One recent blistering Saturday morning, I worked at an outdoor fundraiser. Many of us over 50 commented about how the heat would not have affected us so much when we were kids.

As a matter of fact, it just didn't seem that hot when we were kids. None of the families I knew had air conditioning. We played in the heat all day often bareback and when the sun went down things cooled down nicely or so we thought back then.

Summertime was a joy. As Nat King Cole sang they were the "lazy, hazy, crazy days of summer"

When I was about 10 years old and our upstairs bedrooms were too hot for comfort Mom spread quilts on the living room floor and we slept there. Our air conditioner was an oscillating fan.

Sleeping on the living room floor was an adventure for us boys - nearly as good as camping out. Sleeping on the floor nowadays would be an adventure, too. The adventure would start with getting up from the floor in the morning all stiff and sore.

The fact is we've been spoiled by air conditioning. We can't handle the heat like we could before air conditioning became so common place.

From the early part of the 20th century, businesses searched for practical ways to cool their buildings. A fellow named Willis Carrier made significant improvements to early air cooling appliances in 1922 and the cooling of America quickly followed.

Movie theaters and some commercial and retail structures were air conditioned by 1955 in rural Iowa but most homes were not.

Some of the air conditioned stores, I recall, displayed on the glass in the front door a decal provided by KOOL cigarettes. The decal featured a picture of Willie, KOOL's cigarette-smoking penguin mascot, and the words, "Come in. It's KOOL inside."

I was excited when our church was air conditioned in the late '50s. The excitement faded quickly when I realized that the air conditioner wasn't turned on until Sunday morning. The sanctuary was almost cool when worshippers arrived and hot and sticky again before the service ended.

I could handle the heat when I was a teenager and worked for area farmers. Most farmers knew how to work in the heat. We took breaks on a timely basis and drank lots of water.

Unfortunately, during the school year I grew flabby so when summer farm work resumed in June it took a few weeks to get back into shape.

One year, I recall, we baled hay a day or two after school was dismissed for the summer. I worked up a heavy sweat stacking bales in the barn. When the mid-afternoon field lunch was served I drank several glasses of ice cold lemonade and a huge piece of chocolate cake. Come to think of it, I may have eaten two huge pieces of chocolate cake.

After several minutes back in the barn I was sicker than a dog. The barn was on an abandoned farmstead so I spelled relief "w-e-e-d-p-a-t-c-h."

By the time my wife and I were married we had become accustomed to air conditioning in our work places. The first major purchase for our first house was a window air conditioner. The house was small so the window unit cooled the entire dwelling. Money was tight but we never regretted that purchase.

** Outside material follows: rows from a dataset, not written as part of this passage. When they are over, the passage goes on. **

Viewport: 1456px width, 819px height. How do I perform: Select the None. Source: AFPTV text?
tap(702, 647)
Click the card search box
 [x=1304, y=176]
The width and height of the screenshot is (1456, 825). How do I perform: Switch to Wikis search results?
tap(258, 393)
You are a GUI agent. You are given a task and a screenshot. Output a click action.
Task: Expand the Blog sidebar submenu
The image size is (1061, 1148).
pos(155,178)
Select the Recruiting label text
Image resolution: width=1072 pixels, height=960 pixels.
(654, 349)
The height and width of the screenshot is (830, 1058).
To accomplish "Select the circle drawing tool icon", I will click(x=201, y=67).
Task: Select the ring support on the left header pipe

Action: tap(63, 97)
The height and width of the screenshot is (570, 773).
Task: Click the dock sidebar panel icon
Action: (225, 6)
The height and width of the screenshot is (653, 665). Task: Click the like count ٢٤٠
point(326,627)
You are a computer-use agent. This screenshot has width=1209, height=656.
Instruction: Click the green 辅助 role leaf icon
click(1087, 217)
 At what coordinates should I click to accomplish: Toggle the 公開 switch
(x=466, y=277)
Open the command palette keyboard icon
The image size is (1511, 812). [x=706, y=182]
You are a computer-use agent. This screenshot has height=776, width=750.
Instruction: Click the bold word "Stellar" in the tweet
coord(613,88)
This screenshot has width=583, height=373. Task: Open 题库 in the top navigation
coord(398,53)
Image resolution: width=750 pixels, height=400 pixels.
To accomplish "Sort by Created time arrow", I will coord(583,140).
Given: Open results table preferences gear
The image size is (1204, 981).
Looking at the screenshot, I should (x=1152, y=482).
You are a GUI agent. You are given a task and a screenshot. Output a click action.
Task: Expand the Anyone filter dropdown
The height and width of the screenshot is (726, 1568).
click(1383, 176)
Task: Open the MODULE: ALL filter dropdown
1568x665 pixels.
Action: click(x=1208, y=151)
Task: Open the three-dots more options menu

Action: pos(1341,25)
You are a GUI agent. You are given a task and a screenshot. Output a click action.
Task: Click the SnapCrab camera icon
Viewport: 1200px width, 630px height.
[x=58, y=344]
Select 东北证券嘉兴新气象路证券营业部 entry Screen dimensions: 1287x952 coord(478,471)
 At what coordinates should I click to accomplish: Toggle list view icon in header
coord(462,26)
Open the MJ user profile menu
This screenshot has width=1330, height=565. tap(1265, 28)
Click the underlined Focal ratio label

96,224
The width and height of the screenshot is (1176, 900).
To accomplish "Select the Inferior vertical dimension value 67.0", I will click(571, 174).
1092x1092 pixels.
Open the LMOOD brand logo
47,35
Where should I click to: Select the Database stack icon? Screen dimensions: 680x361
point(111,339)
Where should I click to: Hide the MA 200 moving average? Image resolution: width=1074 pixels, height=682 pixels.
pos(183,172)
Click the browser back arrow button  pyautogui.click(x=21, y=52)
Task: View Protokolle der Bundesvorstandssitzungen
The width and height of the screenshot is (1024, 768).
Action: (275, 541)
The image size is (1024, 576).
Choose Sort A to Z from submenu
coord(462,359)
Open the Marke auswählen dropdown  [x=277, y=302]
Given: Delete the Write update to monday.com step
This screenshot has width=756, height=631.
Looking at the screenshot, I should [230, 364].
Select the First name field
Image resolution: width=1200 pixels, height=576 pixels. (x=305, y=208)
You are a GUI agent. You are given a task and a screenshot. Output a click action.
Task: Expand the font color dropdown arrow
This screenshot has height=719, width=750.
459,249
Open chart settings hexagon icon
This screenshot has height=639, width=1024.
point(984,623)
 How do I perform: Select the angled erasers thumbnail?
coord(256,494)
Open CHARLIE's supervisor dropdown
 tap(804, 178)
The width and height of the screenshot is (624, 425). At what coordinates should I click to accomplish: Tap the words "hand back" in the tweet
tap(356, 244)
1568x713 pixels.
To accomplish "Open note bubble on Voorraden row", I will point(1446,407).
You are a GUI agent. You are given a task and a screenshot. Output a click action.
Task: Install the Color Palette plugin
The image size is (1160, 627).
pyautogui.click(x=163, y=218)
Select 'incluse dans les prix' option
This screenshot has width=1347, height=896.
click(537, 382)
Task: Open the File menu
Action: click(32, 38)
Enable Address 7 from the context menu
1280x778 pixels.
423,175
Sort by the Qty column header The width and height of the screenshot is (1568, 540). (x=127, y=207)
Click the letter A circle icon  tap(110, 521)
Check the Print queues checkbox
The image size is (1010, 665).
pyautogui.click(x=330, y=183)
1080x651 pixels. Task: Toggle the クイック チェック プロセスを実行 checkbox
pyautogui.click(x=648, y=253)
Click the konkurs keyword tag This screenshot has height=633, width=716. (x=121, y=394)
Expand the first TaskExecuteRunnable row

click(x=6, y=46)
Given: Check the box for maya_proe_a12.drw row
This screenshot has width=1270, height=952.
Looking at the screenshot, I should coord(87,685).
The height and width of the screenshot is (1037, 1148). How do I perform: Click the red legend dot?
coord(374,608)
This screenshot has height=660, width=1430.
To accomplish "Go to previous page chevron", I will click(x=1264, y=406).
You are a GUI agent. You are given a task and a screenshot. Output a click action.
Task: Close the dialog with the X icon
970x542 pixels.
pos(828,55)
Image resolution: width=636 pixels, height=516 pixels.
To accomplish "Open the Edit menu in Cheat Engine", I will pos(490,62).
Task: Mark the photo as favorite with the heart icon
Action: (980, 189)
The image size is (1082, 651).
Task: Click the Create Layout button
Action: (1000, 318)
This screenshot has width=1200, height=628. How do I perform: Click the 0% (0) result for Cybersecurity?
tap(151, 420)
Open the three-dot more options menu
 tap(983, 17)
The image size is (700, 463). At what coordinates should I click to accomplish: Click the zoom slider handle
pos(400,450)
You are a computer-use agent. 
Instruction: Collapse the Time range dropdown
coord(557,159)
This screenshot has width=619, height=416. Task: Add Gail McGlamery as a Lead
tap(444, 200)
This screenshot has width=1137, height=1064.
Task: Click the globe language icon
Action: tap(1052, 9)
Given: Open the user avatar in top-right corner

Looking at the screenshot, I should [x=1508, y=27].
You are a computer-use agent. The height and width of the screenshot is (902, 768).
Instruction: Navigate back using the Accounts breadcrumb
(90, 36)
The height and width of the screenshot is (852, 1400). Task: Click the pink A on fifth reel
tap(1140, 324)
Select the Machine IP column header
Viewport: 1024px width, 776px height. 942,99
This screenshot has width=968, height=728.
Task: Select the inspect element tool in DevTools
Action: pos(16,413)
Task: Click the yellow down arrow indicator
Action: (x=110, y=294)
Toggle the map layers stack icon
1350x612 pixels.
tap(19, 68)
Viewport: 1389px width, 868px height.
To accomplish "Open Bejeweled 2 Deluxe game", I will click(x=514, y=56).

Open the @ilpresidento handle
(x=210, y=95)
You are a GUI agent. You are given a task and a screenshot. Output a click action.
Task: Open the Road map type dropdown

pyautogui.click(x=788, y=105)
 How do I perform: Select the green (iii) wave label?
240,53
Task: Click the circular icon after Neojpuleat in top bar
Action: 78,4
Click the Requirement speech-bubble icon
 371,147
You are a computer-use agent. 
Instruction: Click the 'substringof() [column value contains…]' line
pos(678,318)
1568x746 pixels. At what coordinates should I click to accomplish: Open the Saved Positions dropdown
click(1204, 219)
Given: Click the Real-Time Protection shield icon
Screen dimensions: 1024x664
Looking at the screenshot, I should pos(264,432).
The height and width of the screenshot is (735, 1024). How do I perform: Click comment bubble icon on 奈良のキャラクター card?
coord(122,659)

We lived with window air conditioners for nearly 20 years and were thrilled when we finally purchased a house with central air. Unfortunately, the system was on its last leg and we had to replace it a couple of years later. Again, we never regretted the investment.

It has been hot but there's nothing we can do about it. As someone once said, "Whether the weather be fine, whether the weather be not, whether the weather be cold, whether the weather be hot, we'll weather the weather, whatever the weather, whether we like it or not."